(Saved data entries)
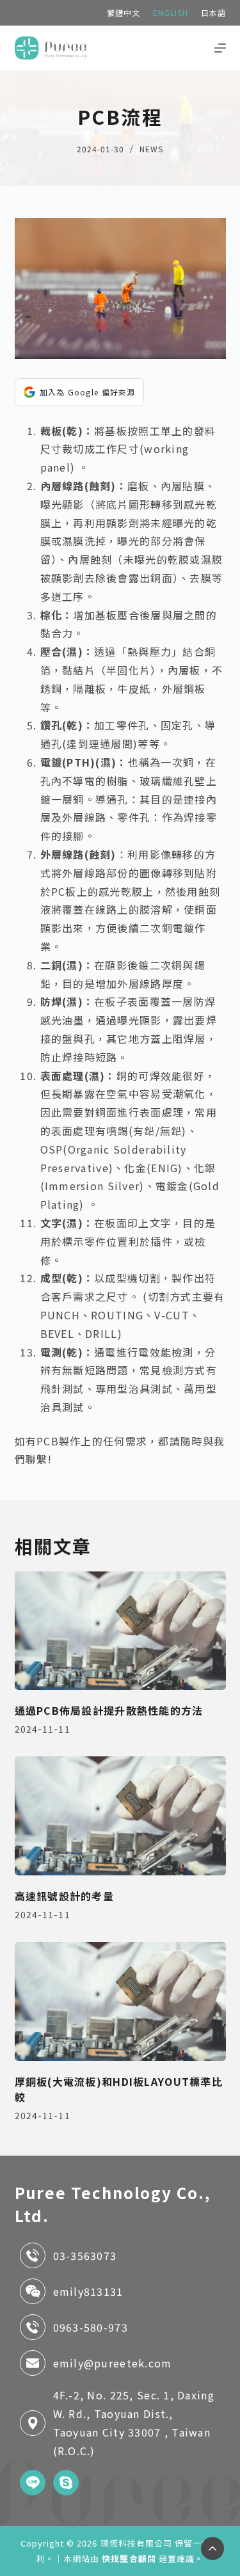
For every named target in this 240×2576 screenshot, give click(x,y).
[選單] (220, 48)
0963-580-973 (90, 2327)
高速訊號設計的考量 (65, 1896)
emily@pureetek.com (112, 2363)
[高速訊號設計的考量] (120, 1815)
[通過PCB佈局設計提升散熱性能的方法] (120, 1630)
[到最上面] (212, 2548)
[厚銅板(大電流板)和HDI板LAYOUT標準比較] (120, 2001)
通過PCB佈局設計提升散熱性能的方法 (109, 1710)
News (151, 148)
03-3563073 (85, 2255)
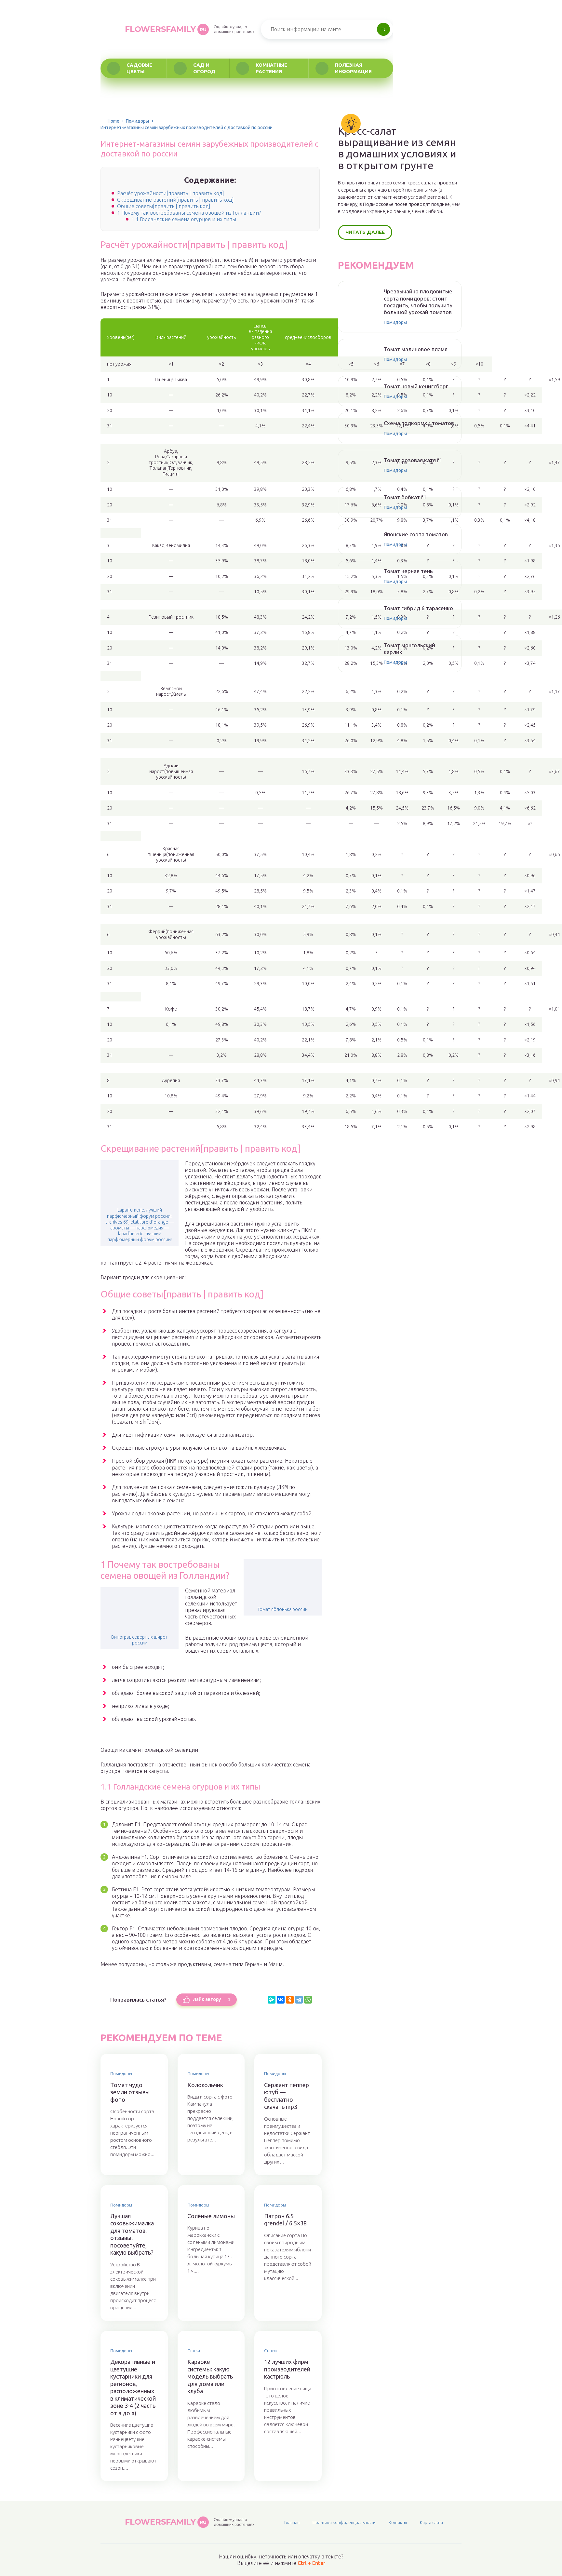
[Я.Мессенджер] (271, 2000)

#### [ACTION ITEM]
Leave out the pictures and return, exactly as written, only the lines from the line with "emily@pureetek.com (112, 2363)" through the end of the records above.

#### [ANSWER BOX]
emily@pureetek.com (112, 2363)
[高速訊號設計的考量] (120, 1815)
[通過PCB佈局設計提升散熱性能的方法] (120, 1630)
[到最上面] (212, 2548)
[厚銅板(大電流板)和HDI板LAYOUT標準比較] (120, 2001)
通過PCB佈局設計提升散熱性能的方法 (109, 1710)
News (151, 148)
03-3563073 (85, 2255)
[Я.Мессенджер] (271, 2000)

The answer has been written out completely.